6S’il ne fallait retenir qu’un seul terme pour le décrire, on pourrait proposer celui d’« éveilleur ». Bernard Maris n’avait en effet de cesse d’éveiller les esprits, de faire connaître l’économie, à commencer par l’économie savante – en n’en cachant rien des travers et des limites. Il fut l’un des premiers (avec Des économistes au-dessus de tout soupçon, 1990) à repérer et à dénoncer le discours des « experts », ces personnes autolégitimées qui disent ce qu’il faut faire, quelles « réformes » il faut mener et quelles évolutions il convient d’accepter car elles sont inévitables.
7On peut dire que l’objet d’analyse premier de Bernard Maris fut le discours économique, cette production de sens qui vise à rendre légitime l’ordre des choses. Il a ainsi dirigé un numéro de la revue Sciences de la société en 2002 sur le sujet, et on peut retrouver cette préoccupation dans plusieurs ouvrages (citons Keynes ou l’économiste citoyen [1999] ; la Lettre aux gourous de l’économie [2003] ; L’anti-manuel [2003 et 2006]).
8Pour Bernard Maris, il convenait de décoloniser les imaginaires pour rouvrir le champ des possibles. Car le discours économique structure les débats politiques, envahit l’espace public et est omniprésent dans les médias – Bernard Maris aimait plaisanter sur le fait que même Charlie Hebdo avait une chronique économique. Mais pour cela, il faut de la culture et du talent, choses que Bernard Maris possédait à foison.
9Il s’est ainsi attelé à ridiculiser les experts, journalistes et économistes bien en cour, mais à partir d’un solide ancrage dans la théorie économique standard, dont il connaissait bien les raffinements, ainsi que le montrent ses travaux de thèse.
10Bernard Maris était particulièrement attentif aux enjeux de la quantification en sciences sociales : il revenait souvent sur les mésusages des statistiques (dont il rappelait qu’elles étaient étymologiquement liées à « l’État »), sur les modalités de leur construction, sur la place démesurée qu’elles occupaient dans le débat public.
11Bernard Maris s’inspirait des meilleures sources de l’économie politique. Ainsi, si Maris raillait les ralliements des experts médiatiques à la « nouvelle économie » et ses promesses de croissance infinie, c’est parce qu’il savait, avec Marx, que les crises sont consubstantielles au capitalisme. Et s’il n’avait guère d’estime pour les prévisions des conjoncturistes, c’est parce qu’il avait retenu de Keynes qu’en matière d’économie de marché, l’incertitude radicale (« nous ne savons pas, tout simplement ») prévaut.

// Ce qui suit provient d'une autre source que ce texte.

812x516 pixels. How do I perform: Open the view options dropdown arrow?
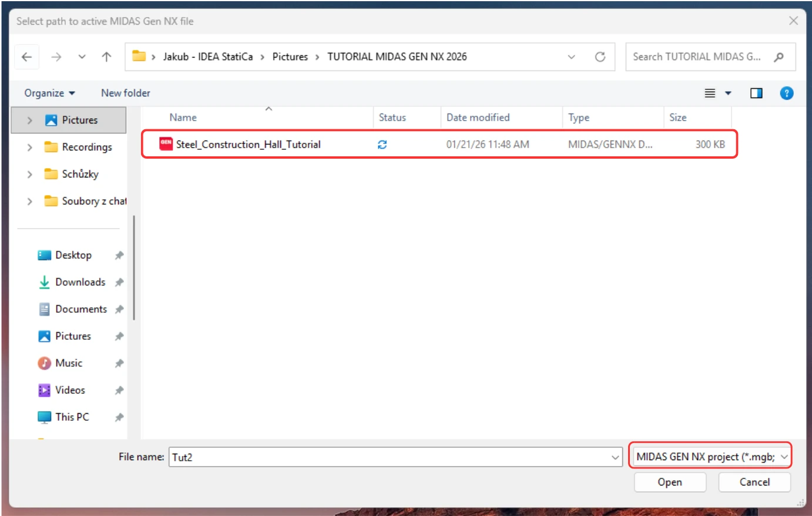(728, 93)
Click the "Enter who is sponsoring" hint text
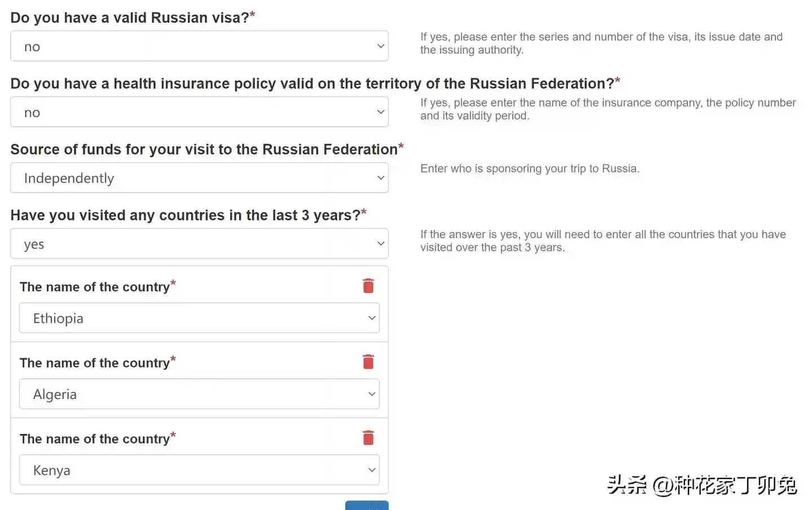 click(x=529, y=168)
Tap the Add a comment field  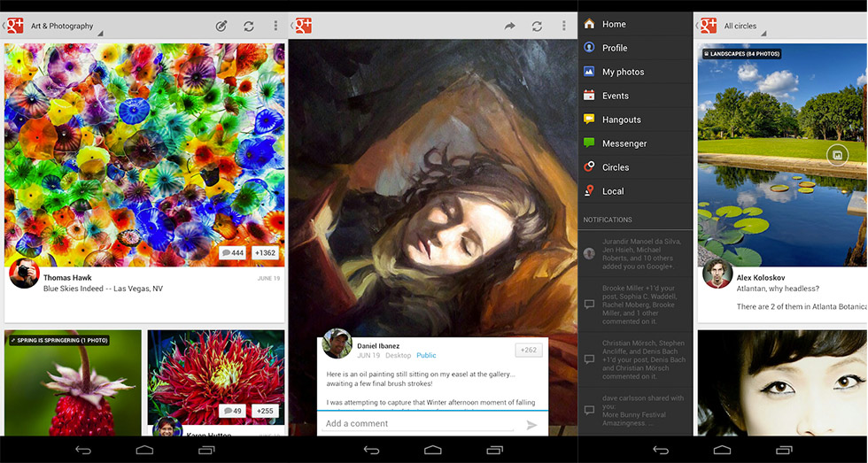[x=416, y=424]
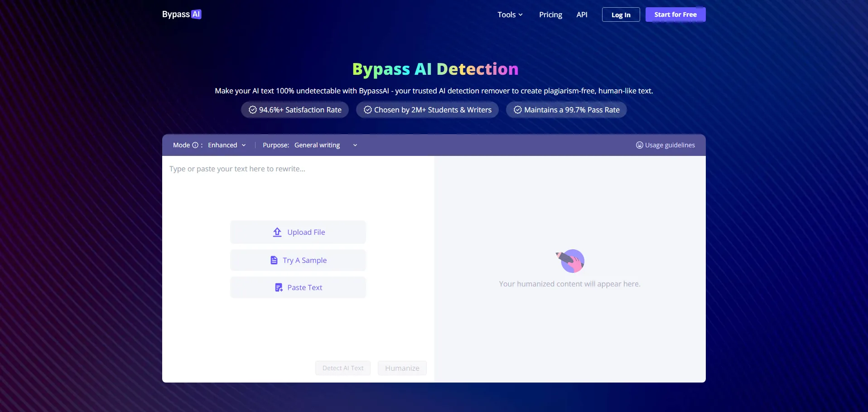The image size is (868, 412).
Task: Click the Detect AI Text button
Action: (343, 368)
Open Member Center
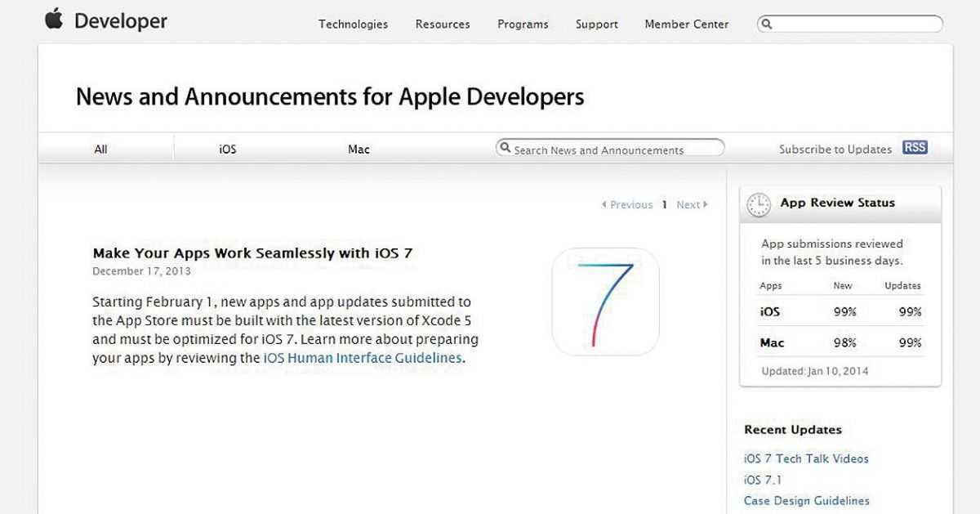 coord(686,25)
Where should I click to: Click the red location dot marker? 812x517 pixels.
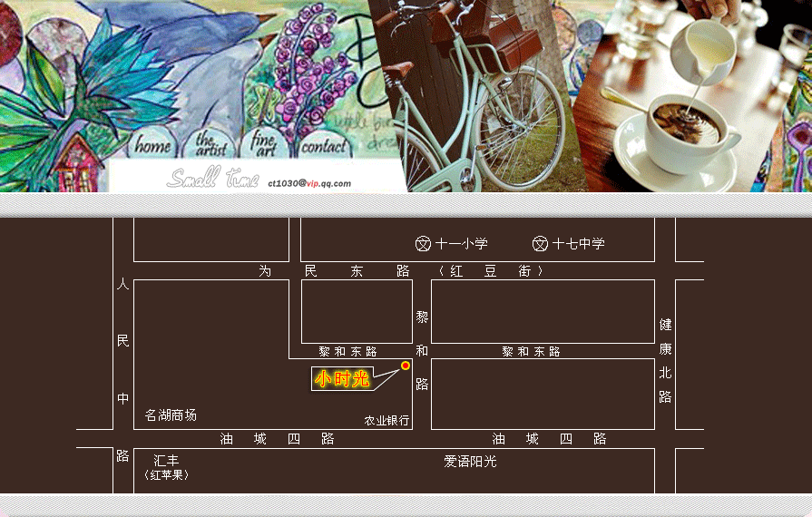(x=406, y=366)
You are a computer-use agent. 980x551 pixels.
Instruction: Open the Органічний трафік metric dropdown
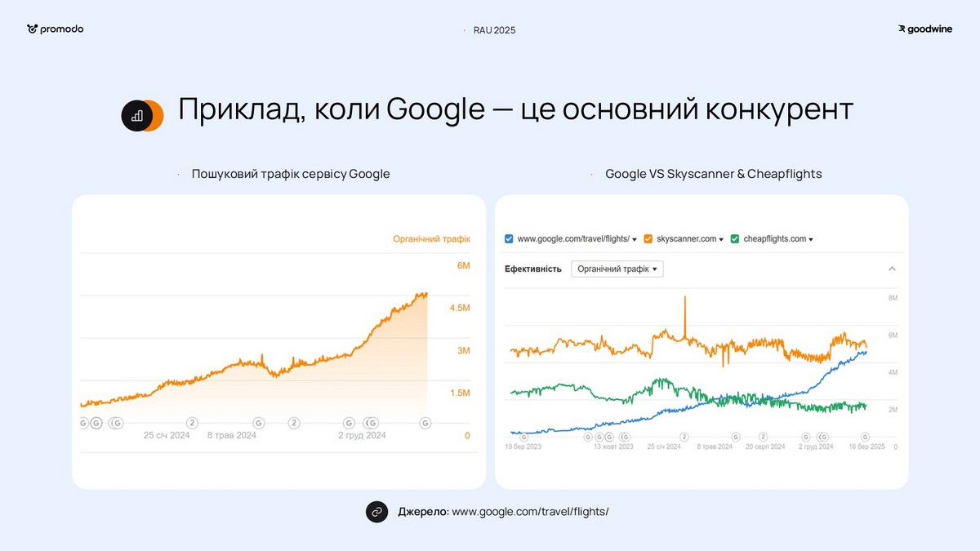[x=617, y=269]
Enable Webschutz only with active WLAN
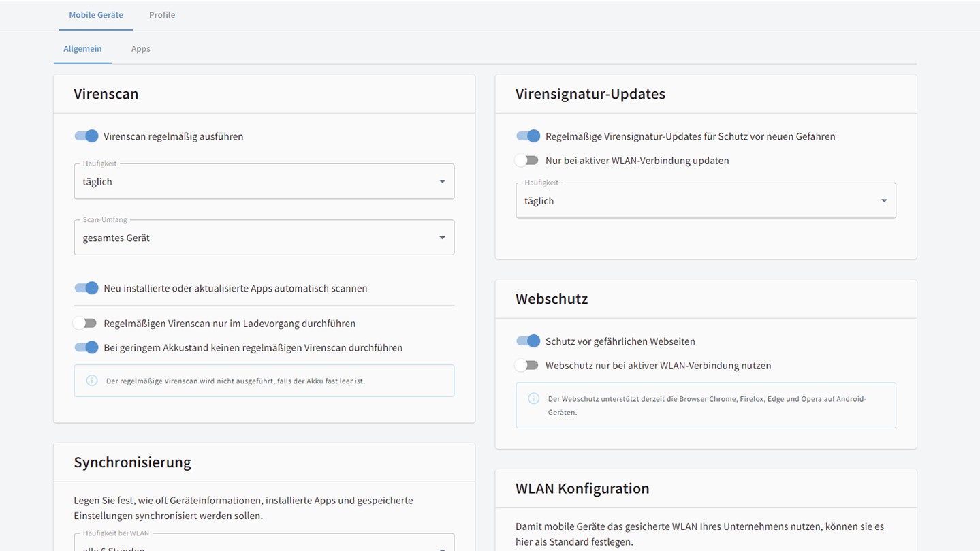The width and height of the screenshot is (980, 551). point(527,366)
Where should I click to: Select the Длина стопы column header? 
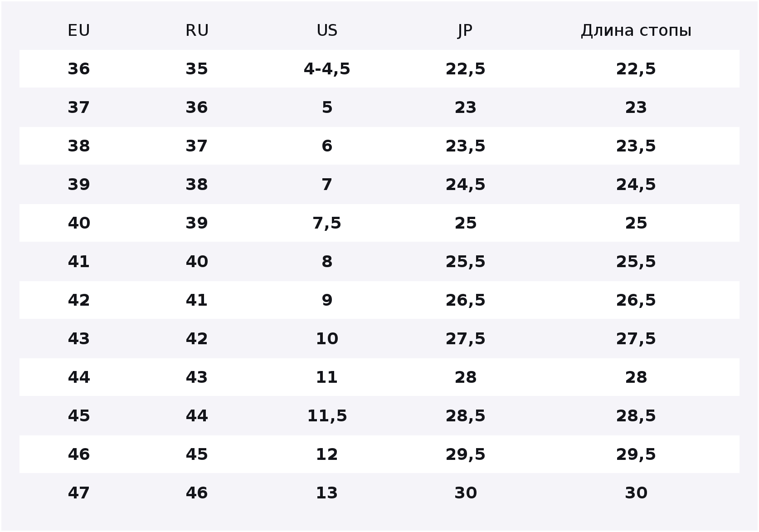coord(636,31)
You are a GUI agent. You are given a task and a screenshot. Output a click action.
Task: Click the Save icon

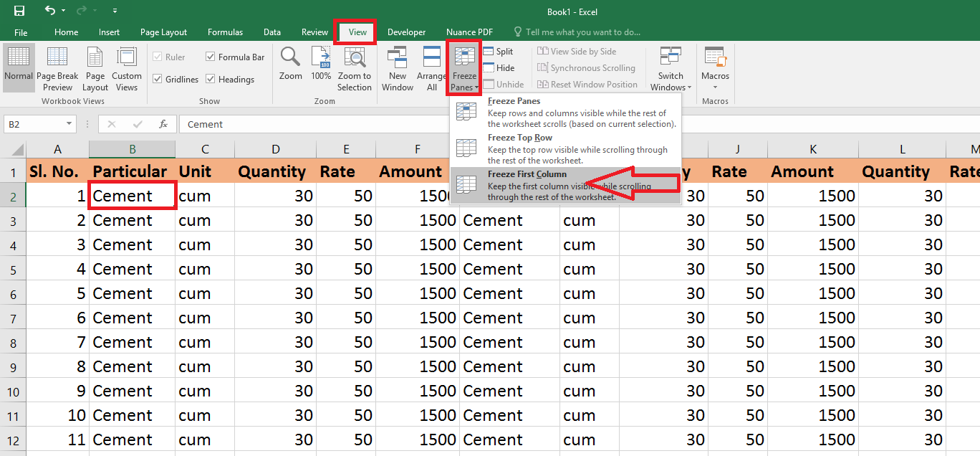point(19,11)
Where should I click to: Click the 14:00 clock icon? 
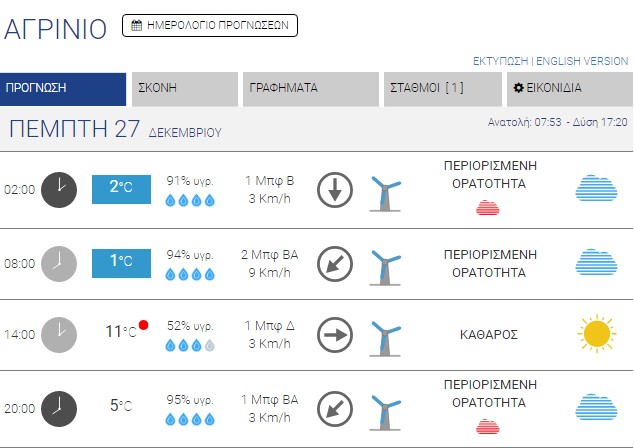tap(59, 334)
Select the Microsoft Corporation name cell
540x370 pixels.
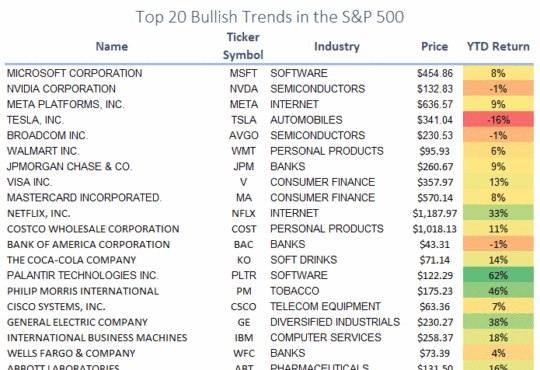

12Bernard Maris était le porteur d’une « autre économie » (titre d’une chronique quotidienne qu’il tint à France Inter durant plusieurs années) humaine, sociale, écologique. Il valorisait les formes alternatives d’organisation économique, comme l’économie sociale et solidaire ou les formes d’échanges gratuites, telles que les logiciels libres. Il détestait la publicité et était un fervent défenseur de l’écologie, et ne cessait de dénoncer le productivisme (de droite comme de gauche) pour appeler à un renouvellement radical de nos économies en direction des énergies renouvelables, de la sobriété et de la convivialité.
13Si Bernard Maris eut la rare qualité de beaucoup nous faire rire, il y avait également une face sombre chez lui, un pessimisme radical sur l’avenir du capitalisme et de nos sociétés, tel qu’il l’avait exprimé dans ses travaux avec Gilles Dostaler [2010] sur la « pulsion de mort » du capitalisme, cette tendance de l’homme et de l’humanité à l’autodestruction mise en avant par Freud et reprise par Keynes pour qui le désir d’accumulation monétaire était « morbide ». Son dernier ouvrage consacré à l’œuvre de Michel Houellebecq était d’ailleurs une dénonciation radicale du capitalisme et de ce qu’il fait de nous, ainsi que de la conception égoïste et réductrice de l’homme porté par les économistes (dominants).
14Enfin, Bernard Maris, lui l’humaniste universaliste, lui l’Européen avait aussi exprimé dernièrement sa grande désillusion à l’égard de la monnaie unique européenne, appelant à sortir de l’euro.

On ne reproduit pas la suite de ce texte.